In recent years, sunbeds have become devalued as women – and no small number of men, for tans have unisex appeal – abandoned them for St Tropez or Fake Bake bronzing creams, applied at home by rubbing or spraying over the body. These had a certain cachet, being more expensive than the new generation of UV fakery, which required one to stand, shivering, in an upright "coffin" for six minutes of super-high intense blasting.

Those left behind to continue using sunbeds – and using these newer machines has been said by experts to contribute to trebling the risk of developing skin cancer – have been children, for whom St Tropez at £17.50 is unaffordable. A "grown-up" tan like their heroines Victoria Beckham or Cheryl Cole for less than a pound is desirable and affordable.

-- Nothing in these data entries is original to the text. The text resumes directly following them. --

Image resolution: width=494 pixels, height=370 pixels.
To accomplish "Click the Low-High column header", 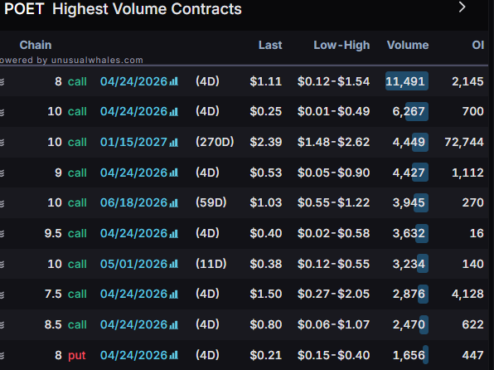I will (x=341, y=45).

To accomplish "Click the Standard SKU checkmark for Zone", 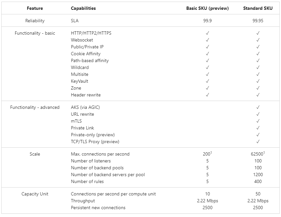I will (x=258, y=88).
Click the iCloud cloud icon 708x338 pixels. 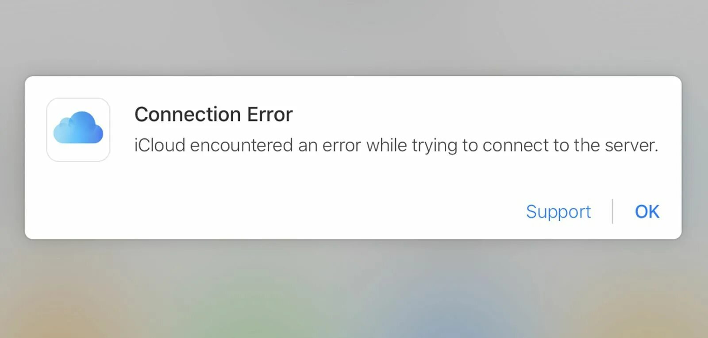click(x=78, y=128)
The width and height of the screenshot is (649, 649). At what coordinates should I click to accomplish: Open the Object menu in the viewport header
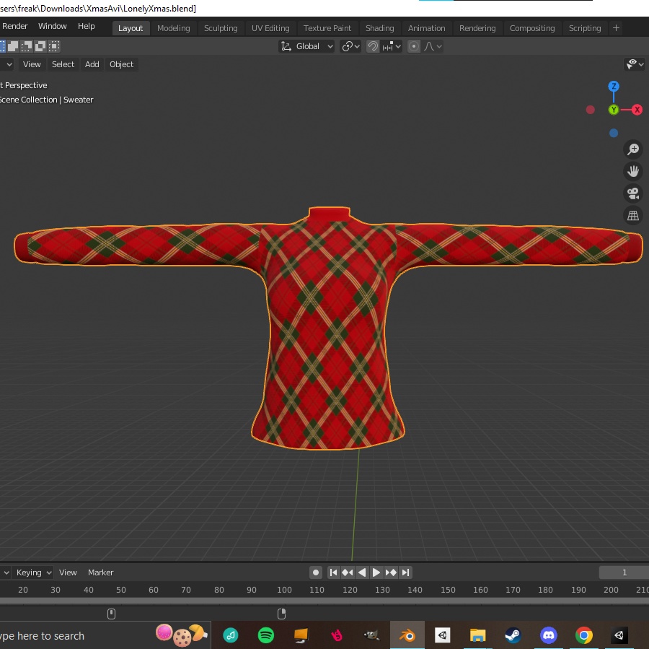[121, 64]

It seems extraordinary that there is currently no legislation in England to prevent under-18s from using them (although Scotland has approved such a ban, after waves of negative publicity around the number of cheapo salons there frequented by school children).

The Department of Health has said in response to the IARC's statement that it may look at introducing new laws to prevent young people from misusing them. May look? Can we please stop talking about this and start doing something? That UV rays cause damage is no real newsflash, but this is serious. Sunbeds should be banned altogether – there's no credible evidence that there are any health benefits to artificial sunshine.

And I can't believe that a wishy-washy "let's get the salon staff to ensure no one stays on too long" policy will work; the profit margins, if any, are too small to encourage abstinence.

Rather like being slim, being tanned as a beauty objective is unlikely to go away anytime soon, so let the switch-flickers in the salons retrain as masseurs, the better to perform streak-free applications of bulk-bought tanning lotions on to those dying to be brown. Anything's better than actually dying, to be brown.